Somebody please explain "[drops mic]" to me? I'm seeing it all over the place, and I don't know what it means.
Giles ,'Selfless'
Natter 70: Hookers and Blow
Off-topic discussion. Wanna talk about corsets, duct tape, or physics? This is the place. Detailed discussion of any current-season TV must be whitefonted.
It really scares me sometimes when they give me a dose of the meds and I don't feel anything. No taste, no cessation of pain (or any distinguishable impact), not the feeling I have to pee I get with benadryl, no fuzziness at all. My first feeling is that they shorted my dose, but last time I thought that happened, nope.
I can't not react to 50 of benadryl and 4 of dilaudid. They will NEVER increase that dose (and with good reason--I don't honestly want them to). I would prefer to discover they're shorting me, and have that argument.
::sigh:: For appearance's sake I should wait another thirty before I even ask about the strength of the last. Just simpler.
I wish they all followed standard procedure and told me how much as well as what, But it's probably the standard. Why tell me every time?
Stupid body.
Where are you seeing that, Zen? I fear I am not travelling in the hip circles.
Oh, hey--it's the Prez. That's how cool I'm not: [link]

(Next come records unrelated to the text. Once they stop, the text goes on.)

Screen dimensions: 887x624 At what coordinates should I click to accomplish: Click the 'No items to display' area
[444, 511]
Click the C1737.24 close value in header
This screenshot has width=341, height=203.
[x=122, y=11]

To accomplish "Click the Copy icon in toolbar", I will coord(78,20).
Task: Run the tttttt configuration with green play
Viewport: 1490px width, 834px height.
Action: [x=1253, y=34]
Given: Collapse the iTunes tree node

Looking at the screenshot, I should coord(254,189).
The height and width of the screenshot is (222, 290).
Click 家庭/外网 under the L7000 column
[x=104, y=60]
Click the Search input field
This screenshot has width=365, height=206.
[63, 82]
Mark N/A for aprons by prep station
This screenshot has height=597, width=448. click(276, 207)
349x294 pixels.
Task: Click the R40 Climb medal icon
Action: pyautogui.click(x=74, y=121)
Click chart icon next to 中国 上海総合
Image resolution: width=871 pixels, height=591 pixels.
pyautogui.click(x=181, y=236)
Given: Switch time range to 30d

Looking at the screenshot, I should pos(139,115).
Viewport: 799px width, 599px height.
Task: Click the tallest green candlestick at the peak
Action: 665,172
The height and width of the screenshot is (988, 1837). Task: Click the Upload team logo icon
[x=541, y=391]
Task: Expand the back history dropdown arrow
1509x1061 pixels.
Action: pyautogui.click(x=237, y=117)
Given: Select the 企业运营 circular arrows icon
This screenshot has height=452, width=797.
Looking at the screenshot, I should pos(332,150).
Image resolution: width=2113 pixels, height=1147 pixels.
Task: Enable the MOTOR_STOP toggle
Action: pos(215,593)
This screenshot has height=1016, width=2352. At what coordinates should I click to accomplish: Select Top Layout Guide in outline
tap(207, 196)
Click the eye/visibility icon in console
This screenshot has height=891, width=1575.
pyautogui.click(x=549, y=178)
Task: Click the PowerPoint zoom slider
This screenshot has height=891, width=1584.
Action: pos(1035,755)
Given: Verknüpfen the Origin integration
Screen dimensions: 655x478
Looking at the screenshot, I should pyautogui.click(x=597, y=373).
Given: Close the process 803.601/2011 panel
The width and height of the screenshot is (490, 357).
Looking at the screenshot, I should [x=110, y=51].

Comic Sans fights back [link]
(has this been posted before? Probably but because I know our love of fonts, I took the chance.)
That made me unreasonably happy.
Timelies all!
Concert was fun. Since Beth was performing with Patrick O'Flaherty, one of her bandmates in the Poor Clares, the set was mainly trad Cajun and Celtic music.
Somebody please explain "[drops mic]" to me?
It's a rap thing, though I guess singers do it now too?
Anyway, it's after you've done a particularly impressive freestyle and blown away the person you were competing against, you simply drop the mic and turn and walk away indicating that (a) you are done; and (b) you crushed them.
Here, of course, it is being used ironically generally to mean you're finished with whatever you were bloviating about.
Now seriously contemplating changing my tagline to:
SMACK. Like daffodils in motherfucking spring.
So my cable (tv) is down, due to some "problems in the area." So that's fun. And the guy said there were no "problems in the area" on Wednesday, when my DVR didn't record a bunch of stuff. In short: I hate my fancy new cable. Except when it works.
In short: I hate my fancy new cable. Except when it works.
Clearly you need to get a Roku as an emergency backup entertainment alternative.
So....I should have called it when I didn't feel it. That was half the benadryl and 3/4 the dilaudid, which she didn't clarify until the third dose and isn't interested in making up the difference. So, my head hurts, I want to puke, and they're about to discharge me.
And I've been ringing for a nurse for about an hour because all they do now is admit or discharge. Not treat. You don't have to go home but you gotta get out of here.